Kid Icarus, one of the classics for the Nintendo Entertainment System, made a man from Reno, Nevada thousands of dollars richer after he found a sealed copy of the game in his attic.

Scott Amos was cleaning out the attic of his childhood home when he discovered the sealed copy of Kid Icarus. It was found in its original J.C. Penney bag, accompanied by a receipt that shows it was purchased on December 8, 1988 for about $38.

Amos assumed that the game was a Christmas gift from his mother that she forgot to give him. He knew nothing about collecting vintage video games, so he thought the unopened copy of Kid Icarus would be worth a couple hundred dollars on eBay.

Fortunately, Amos decided to contact Wata Games, which grades the condition of video games for collectors. The CEO of the Denver-based company, Deniz Kahn, told Amos that if it is authentic, the game was “something special.”

“I remember calling my wife, and I’m like, ‘hey, you know that game I left? Please put it somewhere important. I don’t want the kids drawing on it or anything or opening it,’ ” said Amos.

Amos shipped the item to Wata Games, which graded the box’s condition as an 8 out of 10 and the wrapper as an A, with A++ being the highest grade. Kahn then connected Amos to Heritage Auctions, through which the sealed copy of Kid Icarus was sold for $9,000.

There are less than 10 known sealed copies of Kid Icarus owned by video game collectors worldwide, and it is even rarer to find a vintage game with its original price tag and receipts, according to Heritage Auctions video game consignment director Valarie McLeckie.
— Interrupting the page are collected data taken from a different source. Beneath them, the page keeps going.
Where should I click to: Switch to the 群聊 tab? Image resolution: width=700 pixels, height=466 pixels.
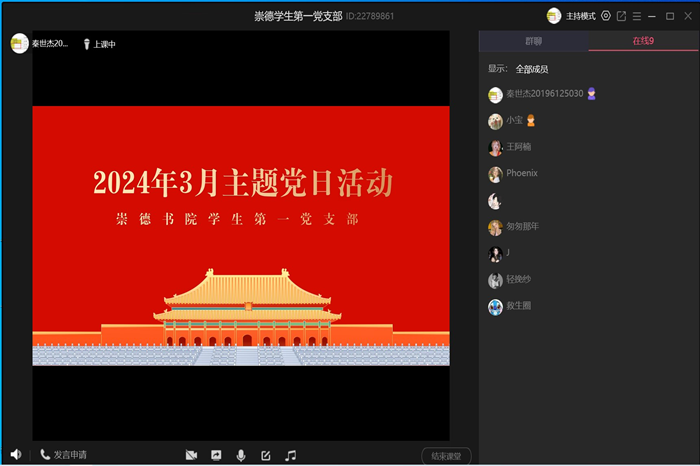[533, 41]
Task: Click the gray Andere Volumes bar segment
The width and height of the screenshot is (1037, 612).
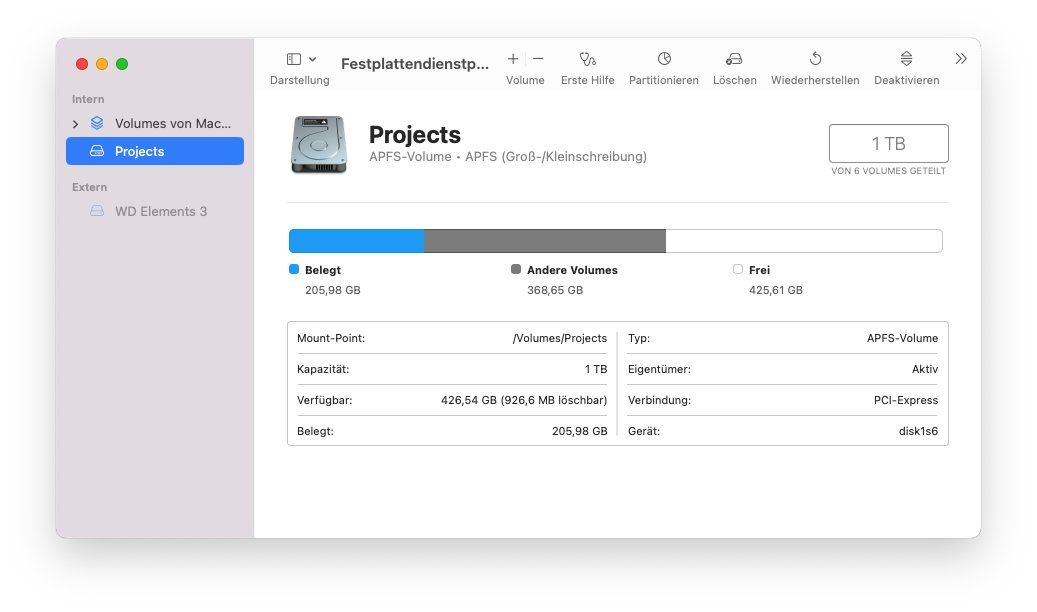Action: 544,241
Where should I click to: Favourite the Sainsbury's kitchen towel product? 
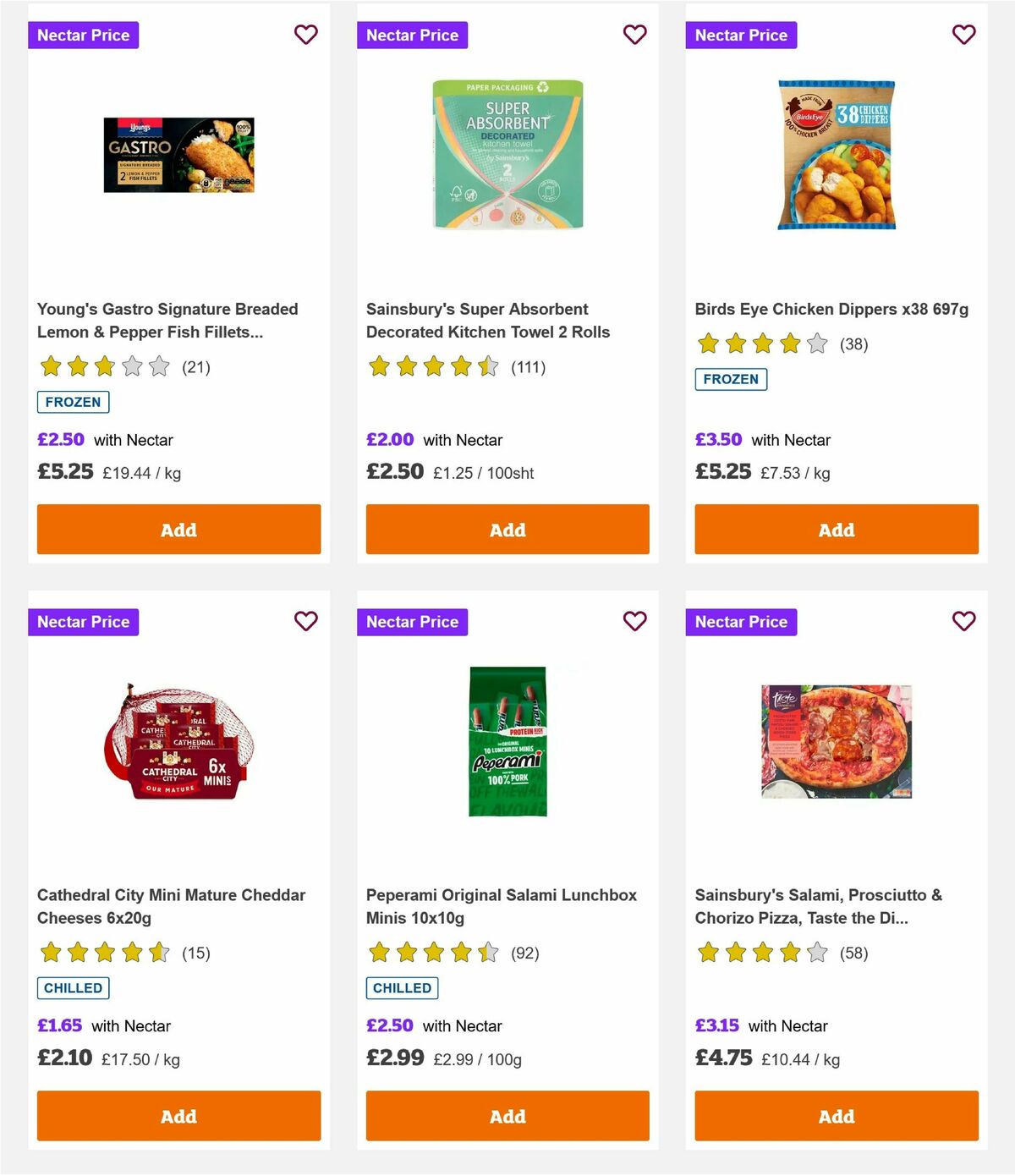(x=634, y=35)
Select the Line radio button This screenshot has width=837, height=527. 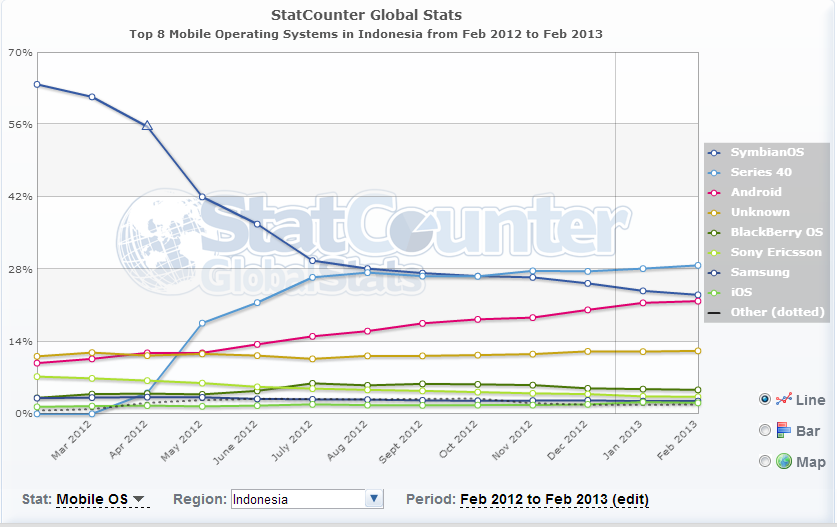pyautogui.click(x=765, y=399)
Some pretty cool things sometimes turn up in auctions, such as a Wiimote prototype that Nintendo made not for the Wii, but for its predecessor, the GameCube. The device did not sell as much as Amos’ sealed copy of Kid Icarus, but it remains an interesting piece of video game history.

Earlier this year, a similar auction for a sealed copy of a NES game sold for $100,000. The game, of course, was Super Mario Bros., arguably the most iconic Nintendo franchise that retains its popularity to this day.